Helicobacter pylori (HP), a Gram-negative bacterium with a global seroprevalence exceeding 50%—particularly prevalent in Asian populations (7) is not only implicated in gastrointestinal diseases (e.g., gastric cancer, chronic gastritis, peptic ulcers), but also in a variety of extra-gastric disorders affecting the nervous and cardiovascular systems (8–10). Growing evidence suggests that HP infection can exacerbate IR by promoting the release of pro-inflammatory cytokines (e.g., IL-6, TNF-α, CRP), activating inflammatory signaling pathways, and inducing systemic chronic inflammatory responses (11–13). Moreover, HP-specific antibodies, such as cytotoxin-associated gene A (CagA), play critical roles in triggering inflammatory cascades and disrupting host metabolic homeostasis (12).

Currently, limited research has investigated the relationship between metabolic-inflammatory markers and HP infection. While elevated TyG levels have been associated with HP seropositivity and increased mortality risk in cross-sectional studies, the role of inflammation as a potential mediator between metabolic dysfunction and HP infection has not yet been explored (14). Moreover, there remains a lack of effective tools for self-assessment of HP infection risk in the general population.

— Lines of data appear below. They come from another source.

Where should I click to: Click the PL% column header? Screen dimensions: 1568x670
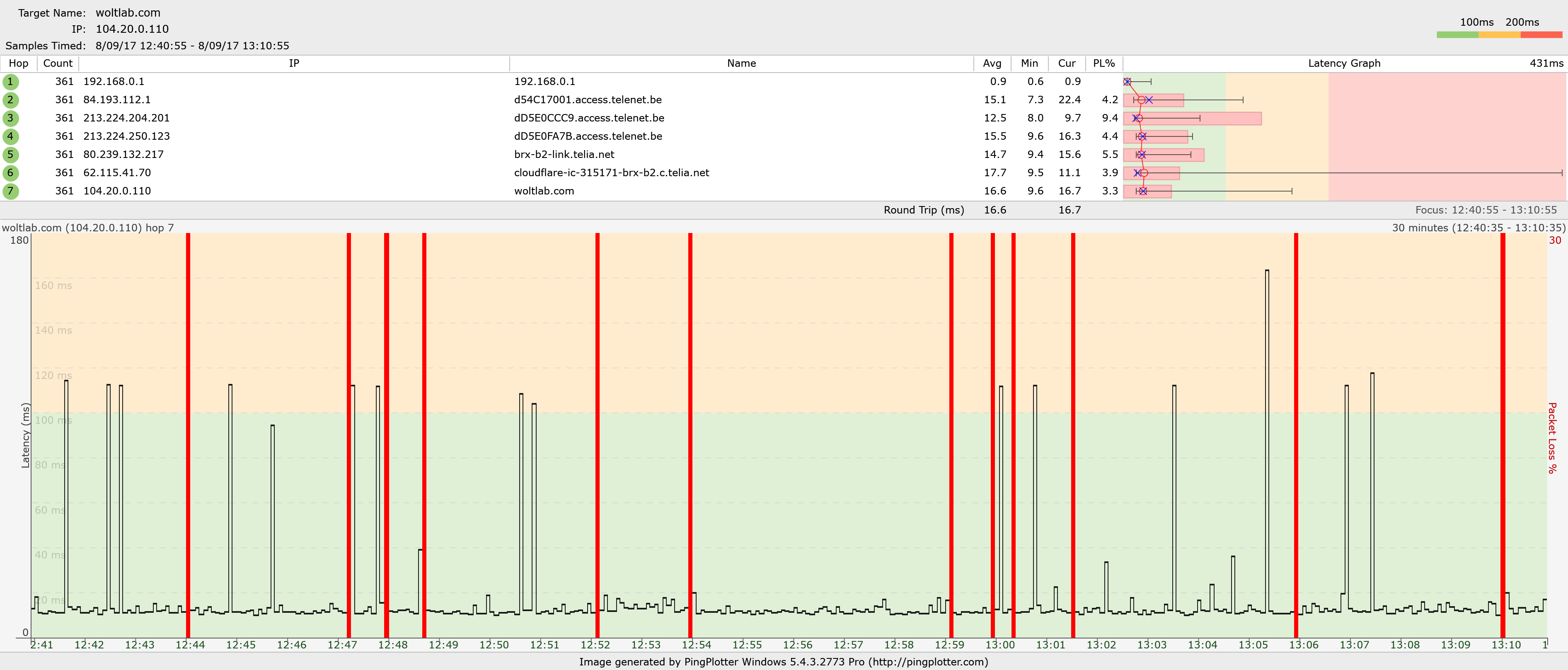(x=1103, y=63)
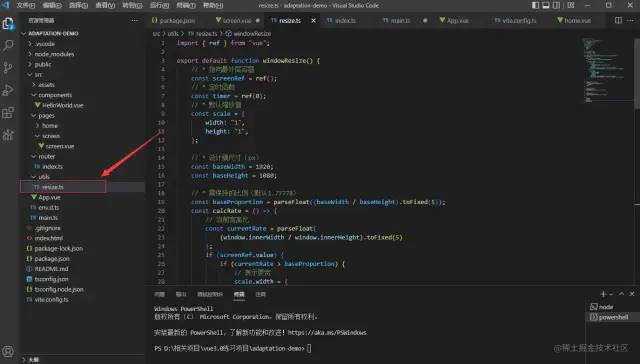Toggle the primary side bar visibility

coord(535,5)
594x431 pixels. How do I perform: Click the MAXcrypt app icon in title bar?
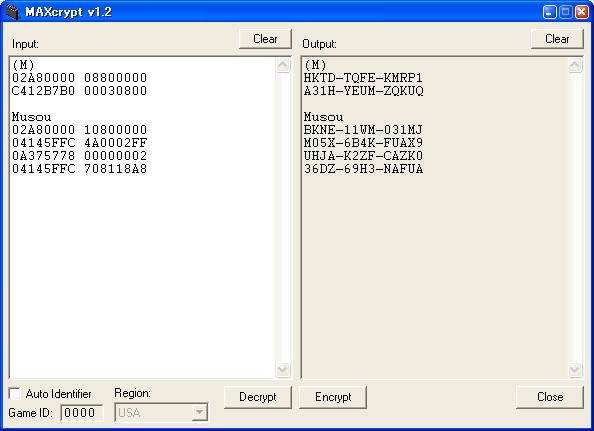(x=12, y=12)
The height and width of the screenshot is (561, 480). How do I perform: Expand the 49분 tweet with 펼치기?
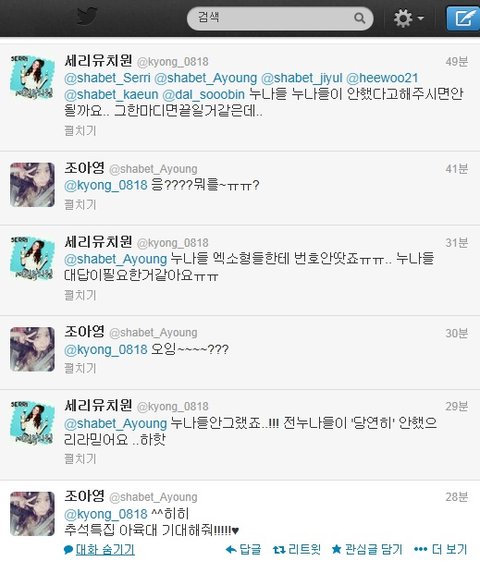pyautogui.click(x=80, y=131)
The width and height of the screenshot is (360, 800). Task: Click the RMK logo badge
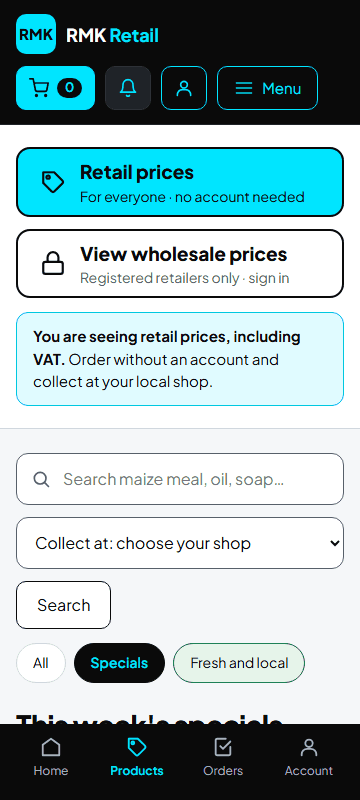(36, 34)
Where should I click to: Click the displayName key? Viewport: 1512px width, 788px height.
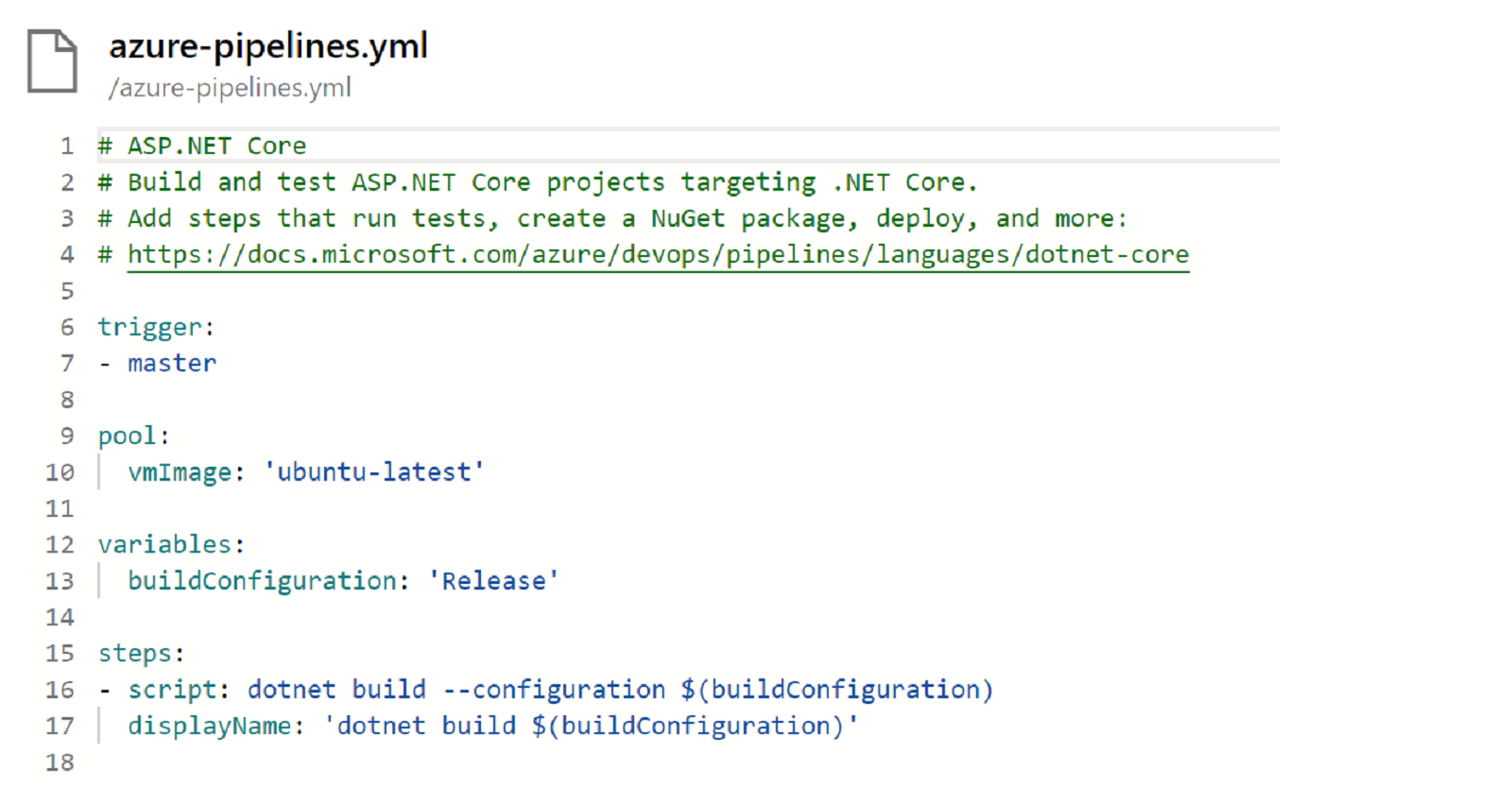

In this study, we hypothesize that metabolic-inflammatory dysregulation may be associated with increased susceptibility to HP infection. To test this hypothesis, we conducted a comprehensive analysis that integrates data from both the NHANES cohort and a Chinese population-based cohort, aiming to: Examine the associations between metabolic-inflammatory indices and HP infection status. Develop a machine learning-based prediction model to facilitate individual-level risk assessment of HP infection. Enable early prevention and intervention strategies through personalized risk profiling. By combining clinical and demographic data with advanced machine learning techniques, this study provides novel insights into the pathophysiological links between metabolic-inflammatory imbalance and HP infection, while offering a practical tool for risk stratification.

Materials and methods

This study utilized data from two independent cohorts. The first data Collection and Definitions: This cross-sectional study included 2,924 adult participants from the 1999–2000 cycle of the National Health and Nutrition Examination Survey (NHANES), with data integrated using the unique “SENQ” identifier assigned to each participant. Exclusion criteria are detailed in Figure 1. All analyses accounted for the complex survey design using the survey package in R. Sample weights, primary sampling units (PSUs), and strata were incorporated to ensure national representativeness consistent with U.S. Census Bureau population estimates. The second cohort comprised 1,021 patients from the Second Hospital of Jilin University. Participants were stratified into quartiles based on their TyG index for subgroup analysis. Continuous variables are presented as weighted means (95% confidence intervals) calculated using Taylor series linearization, and categorical variables are reported as weighted proportions. Missing data were addressed through multiple imputation.

FIGURE 1

Figure 1. Flowchart of study participants.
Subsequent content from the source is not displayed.